» **Work required**
In the roof flashing excerpt, what angle was determined to be needed at the bottom of the eave cap?

» **Source excerpt**
[BEGIN]
So Plan B was to install a piece of normal L shaped flashing at the eves to catch the insulation. I figured with enough finagling, the flashing could be bent up to the proper angle so that it would be vertical. When the metal roofing goes on another piece of flashing would cover up the top of the L-shaped piece before the roof panels went on.

Plan C involved U-shaped flashing to catch the plywood, but it would make my roof box stick out too far

Plan C involved U-shaped flashing to catch the plywood, but it would make my roof box stick out too far

But then it occurred to me that if I had an eve cap shaped like a U the sheathing could be tucked underneath as well. That seam could be flashed with the Fast Flash from the Prosoco R-Guard system. (Read My Tiny House Air Barrier for more on that!) So that was Plan C. However, It wouldn’t work for these U-shaped eve caps to stick out without being bent up to vertical because I’m building my eves to 10′ so I can still move my house with a trip permit. I don’t have enough wiggle room to have the roof box extend out any further. And I knew it would be tricker to bend a U than an L.

So I decided it would be nice to have an eve cap that was already bent to my specifications. It would look much tidier but it would also be easier. So Plan D emerged. Laura and I noodled through the 7th grade geometry and determined that I needed a 64 degree angle at the bottom and a 116 degree angle at the top. The pieces needed to be 2 1/2″ long on the bottom to catch the beadboard and 3 1/2″ tall to accommodate 3″ of insulation and the 1/2″ plywood.
[END]
» **Raw records**
[BEGIN]
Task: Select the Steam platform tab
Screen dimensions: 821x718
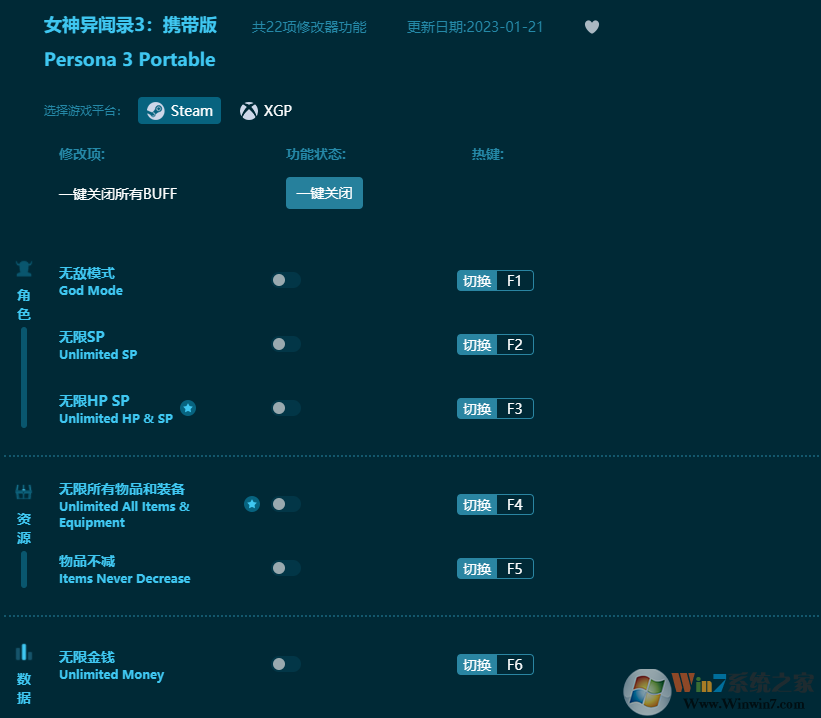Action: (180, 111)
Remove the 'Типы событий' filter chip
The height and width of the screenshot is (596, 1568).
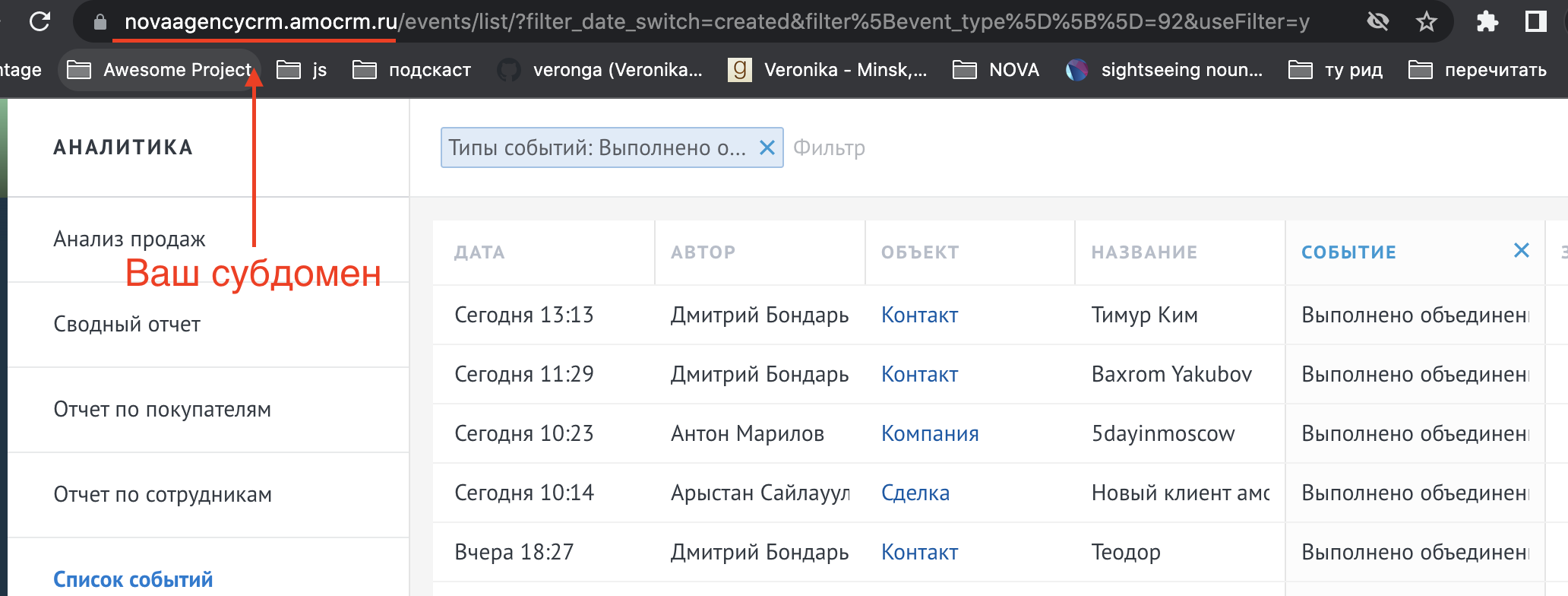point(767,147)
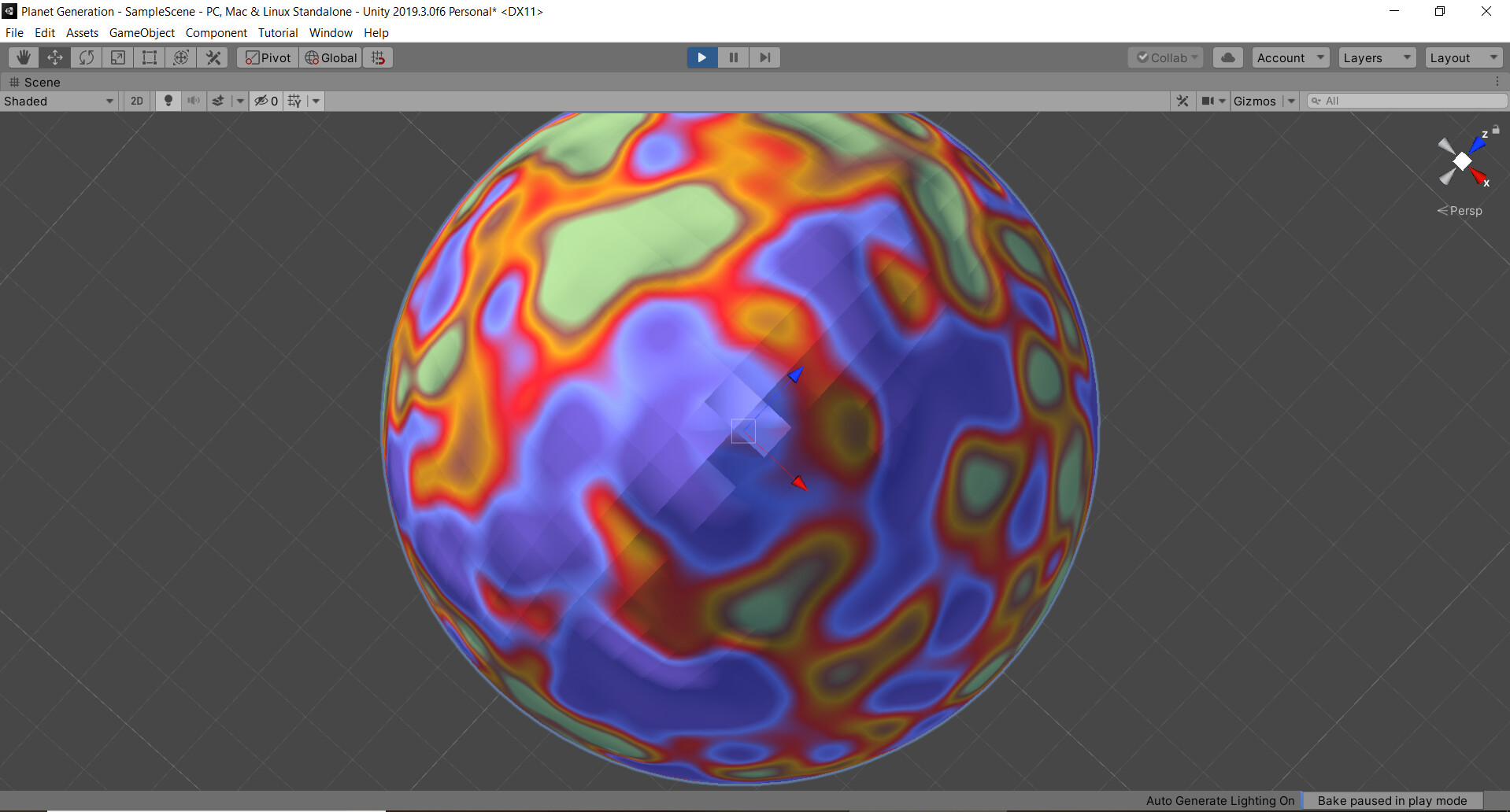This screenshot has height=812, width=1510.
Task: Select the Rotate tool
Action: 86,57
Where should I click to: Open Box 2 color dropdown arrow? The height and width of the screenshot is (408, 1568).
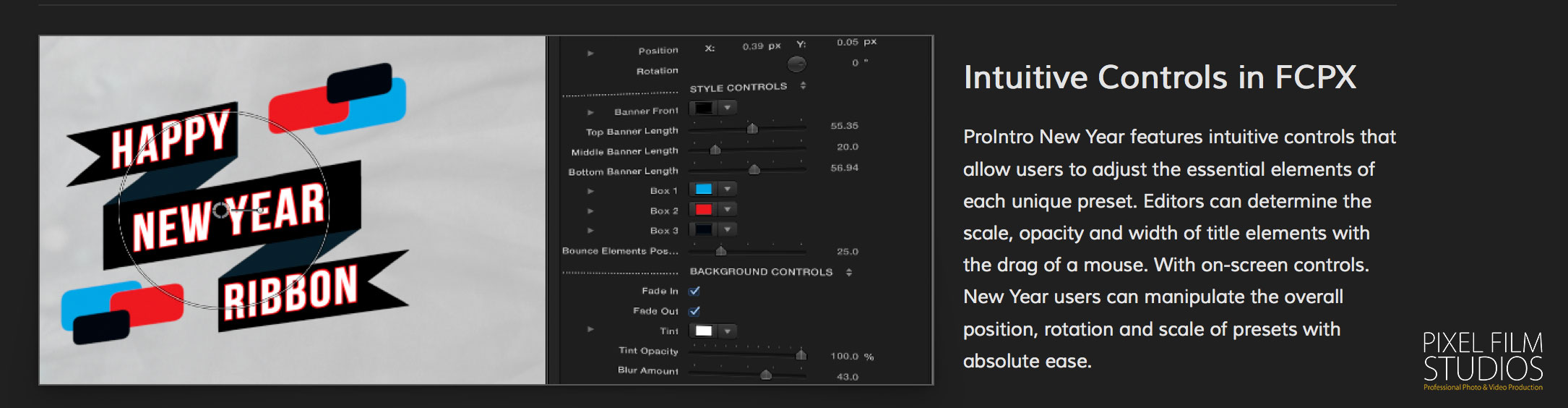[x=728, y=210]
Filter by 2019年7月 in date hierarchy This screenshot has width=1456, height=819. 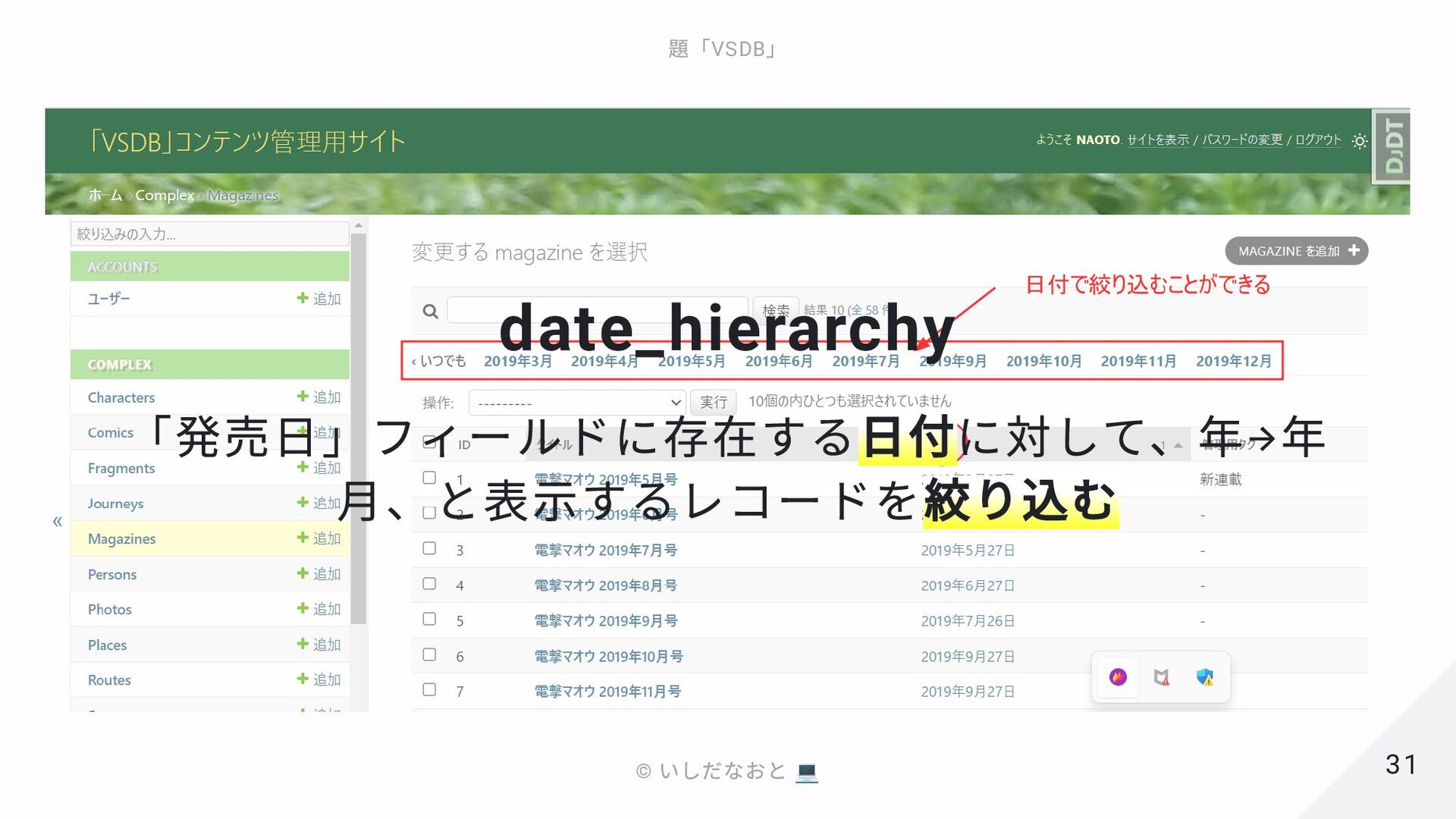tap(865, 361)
[END]
» **Solved exercise**
A 64-degree angle.